- INSTRUCTIONS TO FOLLOW: Retype the rows starting at the line that has "Given: Open Databricks_ADO_CICD_SP" and ending after the line that has "Viewport: 1568px width, 384px height.".

- MATERIAL PROVIDED:
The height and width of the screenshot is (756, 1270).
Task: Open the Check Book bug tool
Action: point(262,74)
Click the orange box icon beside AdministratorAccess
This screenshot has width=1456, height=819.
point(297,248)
...
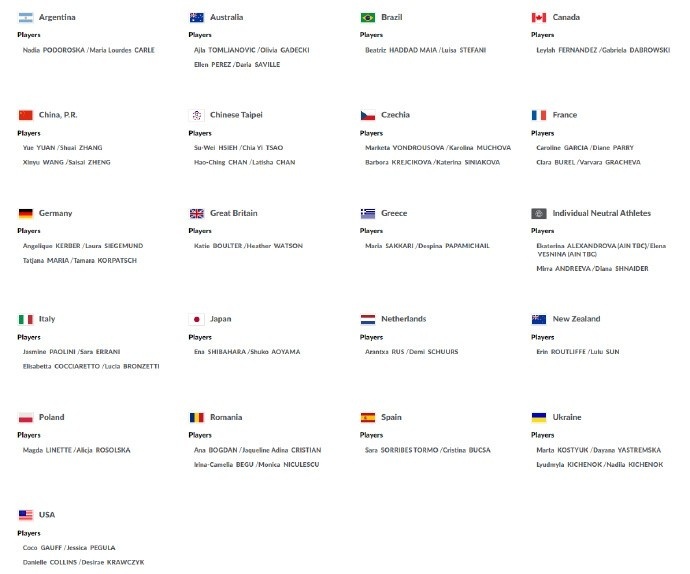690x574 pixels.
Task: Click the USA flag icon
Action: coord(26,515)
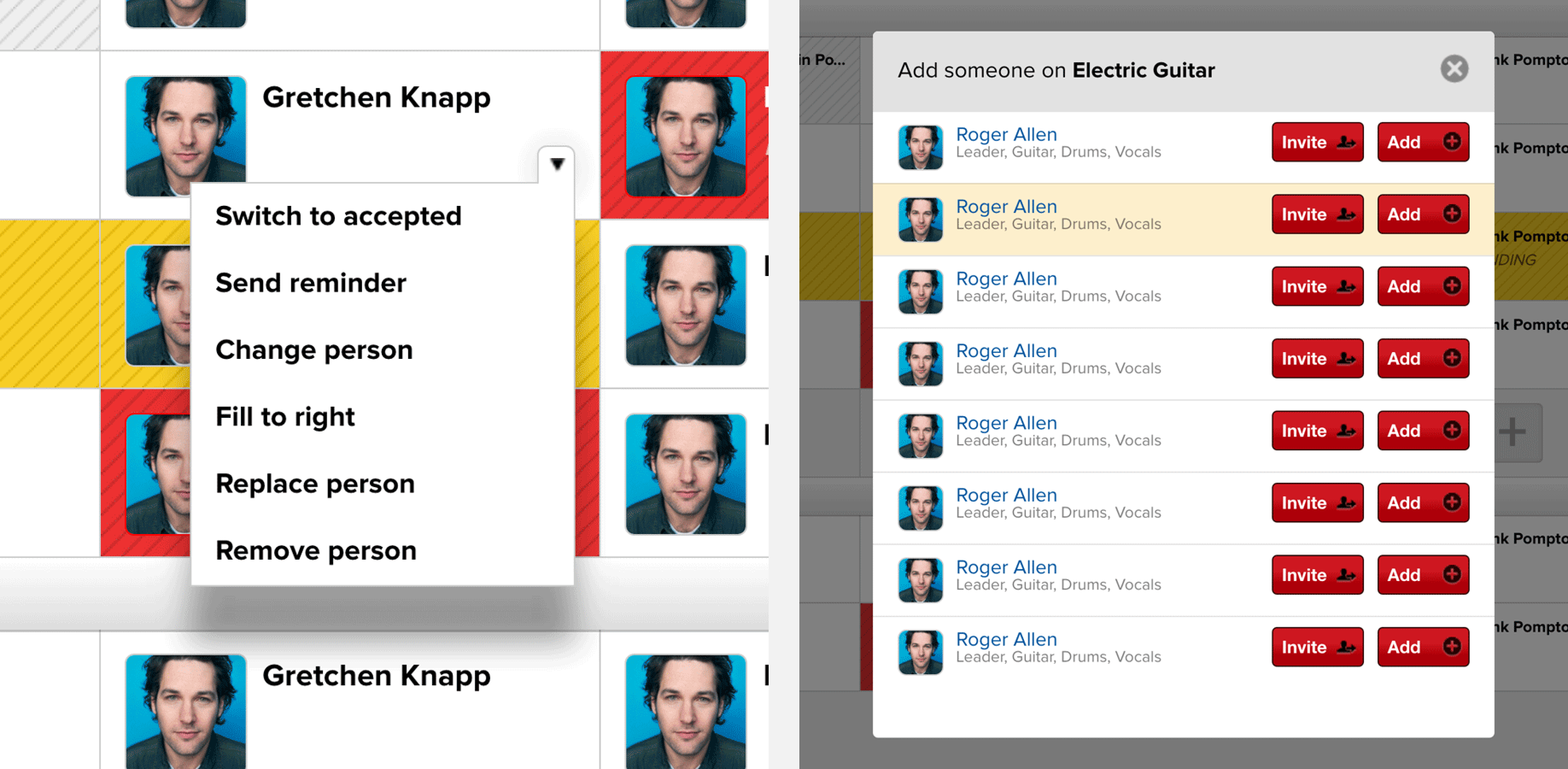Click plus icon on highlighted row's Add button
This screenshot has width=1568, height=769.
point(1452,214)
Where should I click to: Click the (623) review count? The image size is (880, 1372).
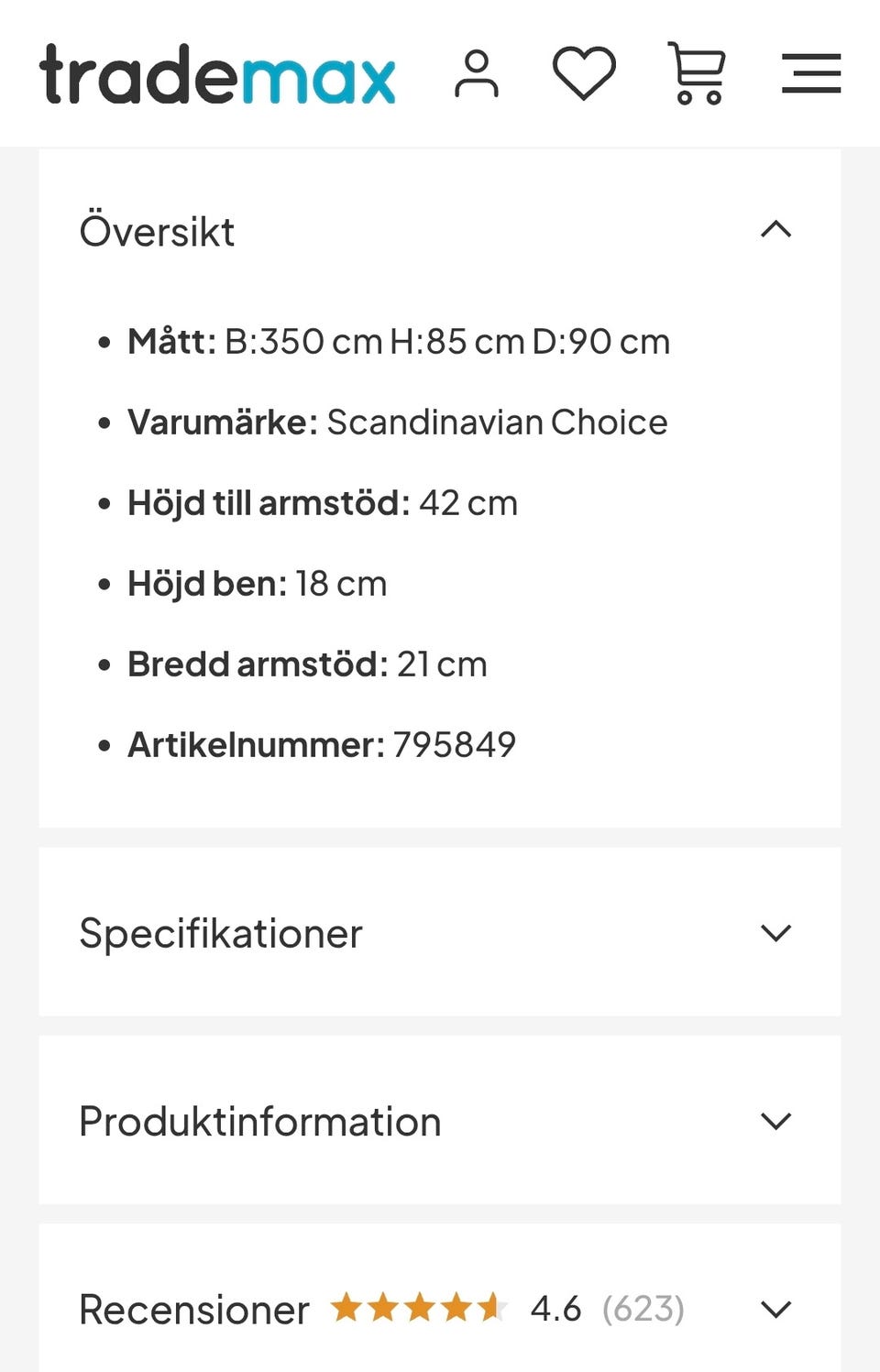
--
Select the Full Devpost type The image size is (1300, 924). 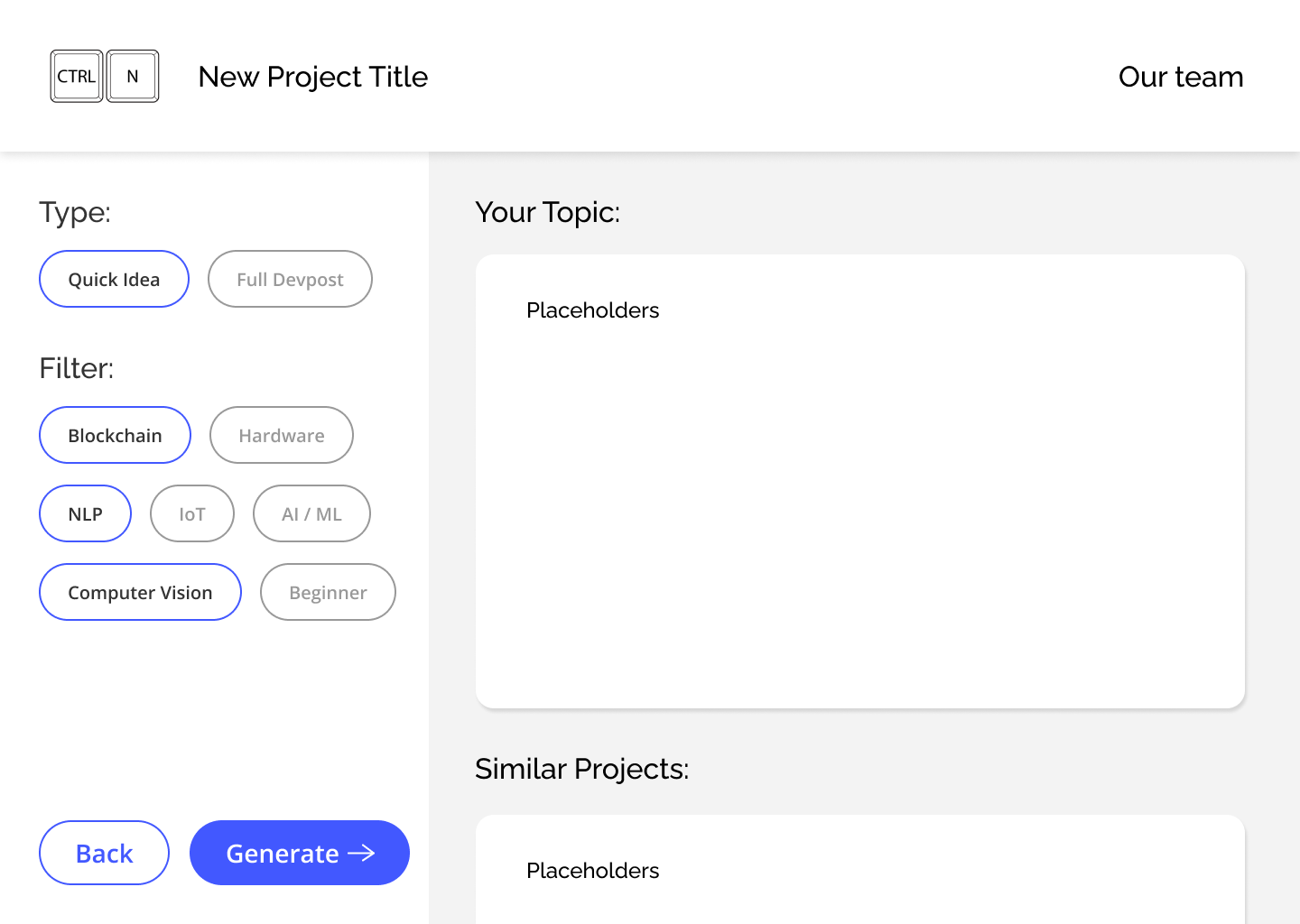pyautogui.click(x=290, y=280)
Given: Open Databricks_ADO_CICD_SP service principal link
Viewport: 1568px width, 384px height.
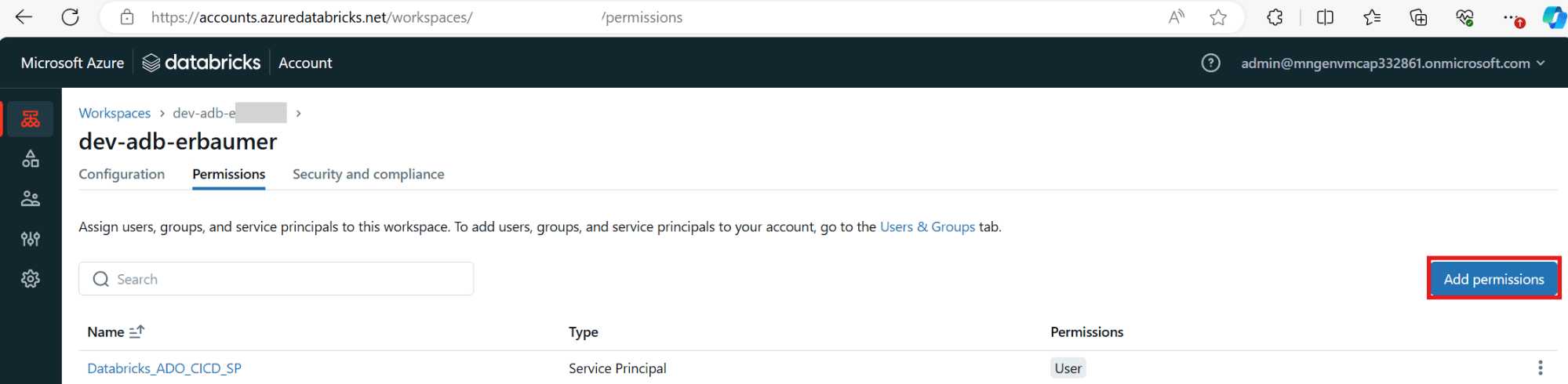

- RESPONSE:
Given: Open Databricks_ADO_CICD_SP service principal link
Viewport: 1568px width, 384px height.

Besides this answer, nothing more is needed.